Referring to FIG. 2, structural details of the invention are illustrated. The position of restriction plate 12 is controlled by a high-torque motor 27, which may be remotely controlled, to adjust the air inlet opening to a desired size. Blower 11 supplies pressurized air to manifold 14, which has a plurality of nozzles 21 that direct air toward reflector plate 15 whose position is controlled by a motor 20.

A substance 22 to be burned is suitably placed in fire box 17. A conventional burner 23, having fuel supplied through a solenoid valve 25 and electrically ignited by an igniter 24, initiates the incineration process. The temperature of the combustion is monitored by a thermocouple 26.

Referring to FIG. 3, the angle at which air enters fire box 17 is determined by the position of reflector plate 15. The optimum angle for air to enter fire box 17 depends upon the volume and nature of the material to be incinerated. An operator of the incinerator adjusts the air volume and angle at which air enters fire box 17 to minimize the smoke density and to minimize the amount of other pollutants released by the combustion process.

Claims

1. An incinerator, comprising;

a fire box;

blower means for supplying air to said fire box connected thereto;

air volume control means connected to said blower means, for controlling the volume of air supplied to said fire box;

first monitor means for monitoring the volume of air supplied to said fire box connected to said air volume control means;

a manifold connected to said air volume control means for injecting air into said fire box, said manifold having a plurality of nozzles;

an air angle control means for controlling the angle at which air enters said fire box connected thereto;

second monitor means for monitoring the angle at which air enters said fire box connected to said air angle control means; and

third monitor means for monitoring combustion connected to said fire box.

2. An incinerator according to claim 1 wherein said volume control means comprises a movable air inlet restriction plate.

3. An incinerator according to claim 1 wherein said first monitor means comprises a potentiometer.

4. An incinerator according to claim 1 wherein said third monitor means comprises a photodiode.

5. An incinerator according to claim 1 wherein said air angle control means comprises a movable reflector plate mounted on said fire box, said reflector plate positioned so that air flow from said plurality of nozzles reflects from said reflector plate into said fire box.

6. An incinerator according to claim 5 wherein said second monitor means comprises a potentiometer.

7. An incinerator according to claim 5 wherein said volume control means comprises a movable air inlet restriction plate.

8. An incinerator according to claim 5 wherein said first monitor means comprises a potentiometer.

9. An incinerator according to claim 5 wherein said means from monitoring combustion comprises a photodiode.

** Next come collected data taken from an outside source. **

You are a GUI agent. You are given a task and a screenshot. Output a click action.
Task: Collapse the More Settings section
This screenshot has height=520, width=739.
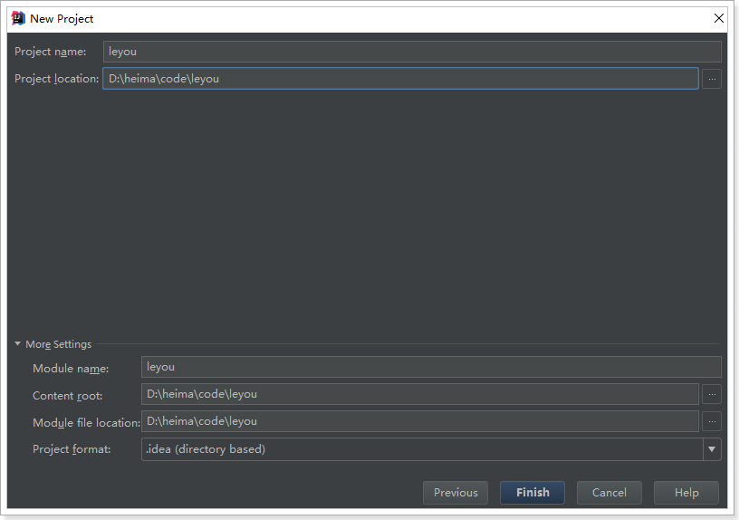(x=18, y=344)
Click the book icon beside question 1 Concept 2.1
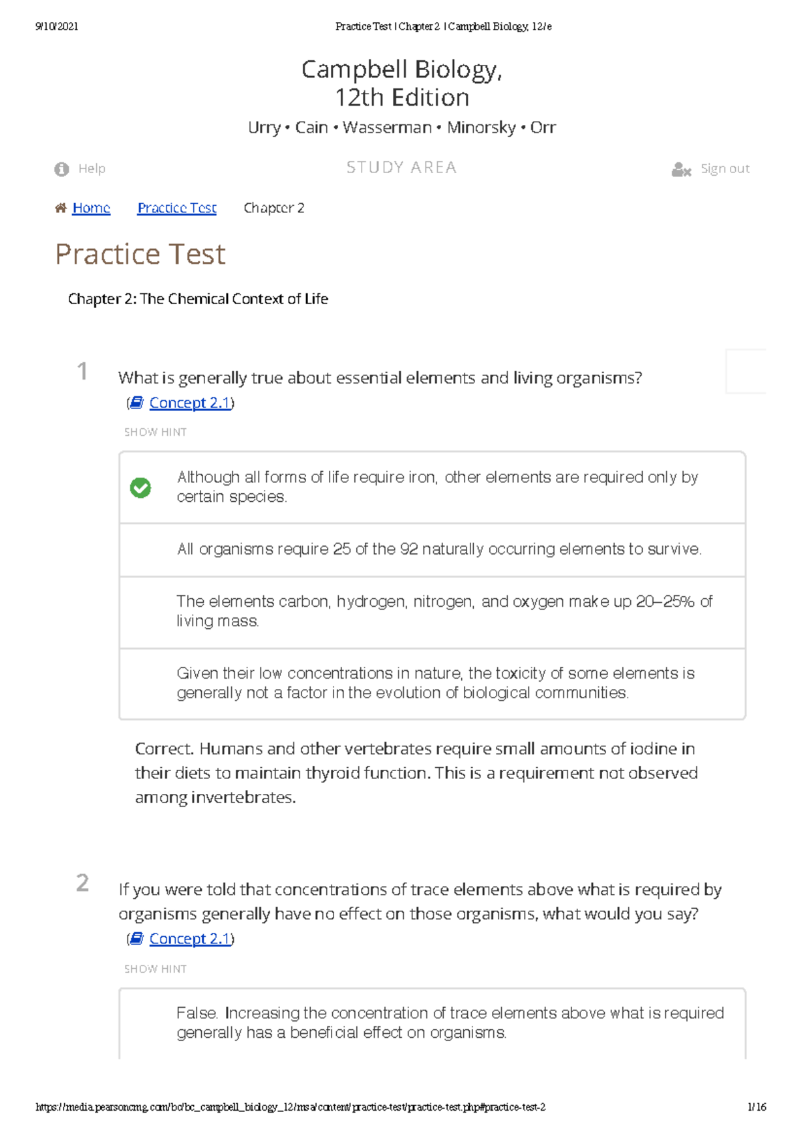The height and width of the screenshot is (1134, 802). 136,402
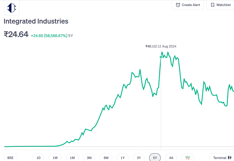Screen dimensions: 234x161
Task: Click the Integrated Industries heading
Action: pyautogui.click(x=36, y=21)
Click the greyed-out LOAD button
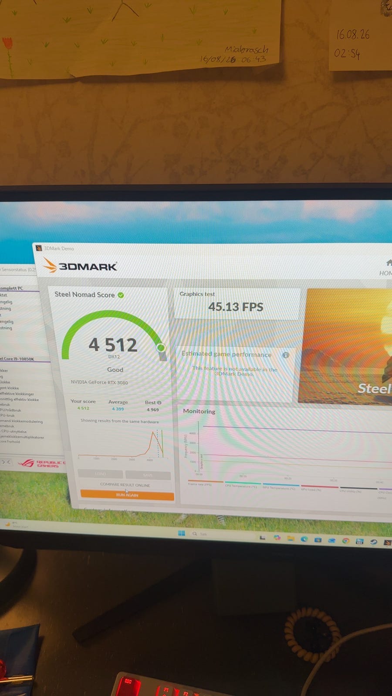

10. An incinerator, comprising:

a fire box;

a blower for supplying air to said fire box;

a movable air inlet restriction plate attached to said blower;

a potentiometer for monitoring the volume of air supplied to said fire box connected to said movable air inlet restriction plate;

a manifold connected to said blower for injecting air into said fire box, said manifold having a plurality of nozzles;

a movable reflector plate mounted on said fire box, said reflector plate positioned so that air flow from said plurality of nozzles reflects from said reflector plate into said fire box;

a second potentiometer connected to said reflector plate for monitoring the angle at which air enters said fire box; and

a photodiode connected to said fire box for monitoring the combustion process therein.